Quoi qu’il en soit, suite à cet incident du vélo, ce jour où je ne suis pas parvenu à me supprimer, les lignes se mirent à bouger. Regarder les autres me devint plus pénible. Du brouillard se glissa entre eux et moi, un brouillard d’autant plus terrible qu’il était intérieur, et, là où ils se mirent à évoquer leurs futures professions, à affirmer certaines idées, à avoir des projets pour eux et leur fierté, je n’avais, moi, je devais le constater, plus aucune certitude, sinon celle d’être totalement abstrait pour moi. À partir de ce jour, les mots devinrent plus concrets que les choses.

J’ai joué des dizaines d’heures avec des bouts de bois, des pierres, des herbes, du papier, des ficelles, le tube de l’aspirateur de Nénène, avec des balles, des ballons, du papier collant, des boules de pingpong, des baguettes de batterie. Mais je n’ai jamais pu supporter ce niveau de réalité où une chose (et je me range parmi les choses) n’est censée être que ce qu’elle est. Depuis toujours, les objets sont pour moi des rampes de lancement vers autre chose, vers ailleurs. Dès que je dois les utiliser selon leur usage rituel, je tousse ; l’asthme guette.

Vivant juste en face de la cour d’une école primaire et maternelle, chaque jour j’entends les professeurs hurler, menacer, contraindre les enfants au silence, dans la cour, les rangs, et jusqu’au réfectoire puis à la garderie. Ce qui pétille en eux, elle le fait taire. Leur envie de vitesse et de dissolution, elle la troque contre ce sens du devoir sans lequel, hurle-t-elle, ils ne seront jamais personne. Je rêve pour mes enfants d’une école qui les laisserait parfois n’être rien ni personne. Et vivre et le hurler. Loin de l’usage rituel.

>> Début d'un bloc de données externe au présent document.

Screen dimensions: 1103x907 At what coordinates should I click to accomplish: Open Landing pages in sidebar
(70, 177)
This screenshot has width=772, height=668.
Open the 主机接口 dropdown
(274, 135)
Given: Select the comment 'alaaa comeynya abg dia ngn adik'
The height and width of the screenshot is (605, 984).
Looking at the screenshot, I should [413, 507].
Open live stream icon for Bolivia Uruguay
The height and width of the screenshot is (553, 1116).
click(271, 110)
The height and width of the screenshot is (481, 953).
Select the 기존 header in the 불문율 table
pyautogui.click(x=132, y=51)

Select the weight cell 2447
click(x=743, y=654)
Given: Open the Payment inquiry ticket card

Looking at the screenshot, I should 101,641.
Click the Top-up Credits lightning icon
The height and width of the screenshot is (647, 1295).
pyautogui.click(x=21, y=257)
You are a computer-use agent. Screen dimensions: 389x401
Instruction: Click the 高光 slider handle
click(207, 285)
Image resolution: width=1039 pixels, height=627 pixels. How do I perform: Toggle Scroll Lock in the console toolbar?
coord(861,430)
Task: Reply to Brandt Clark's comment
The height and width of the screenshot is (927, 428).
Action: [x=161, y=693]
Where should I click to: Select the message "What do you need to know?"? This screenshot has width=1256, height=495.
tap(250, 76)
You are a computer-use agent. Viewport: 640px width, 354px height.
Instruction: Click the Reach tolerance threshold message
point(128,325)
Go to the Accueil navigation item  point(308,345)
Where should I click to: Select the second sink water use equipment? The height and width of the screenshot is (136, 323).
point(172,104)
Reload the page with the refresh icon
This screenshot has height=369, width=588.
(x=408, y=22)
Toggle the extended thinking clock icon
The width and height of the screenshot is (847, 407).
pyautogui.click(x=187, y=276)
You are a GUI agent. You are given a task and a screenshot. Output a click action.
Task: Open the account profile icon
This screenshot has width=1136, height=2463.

Étrangement, je ne vois que de la clarté quand je repense à ces années, comme si toute mon enfance courait sous le jour d’une lumière vive, et que mes souvenirs n’avaient de racine que là. L’été. Près de mon frère Charles. Chez mes grands-parents de Ferrières. Dans les ruisseaux aux libellules. Comme si la pluie et le froid n’étaient apparus que plus tard. Les longs mois de pluie, l’interminable embolie du temps de l’année scolaire, je n’y pense plus. Ne me reviennent à présent que le bleu du ciel, les mûres et la chaleur que j’aimais tant. C’était les derniers examens, les derniers jours d’école, où l’on avait le droit de se rendre à vélo avec mon voisin Gilles, prenant le vent de face et avalant les mouches. D’un coup, le monde entier ressurgissait. Des rangées de haricots frais, des batailles d’eau, des shorts en éponge troués et laminés, des talus à lianes, des revolvers en bois et des camps dans les maïs de Jacques Martin, avec les filles. L’école n’existait pas. Le grand monde nous était rendu. C’était l’été.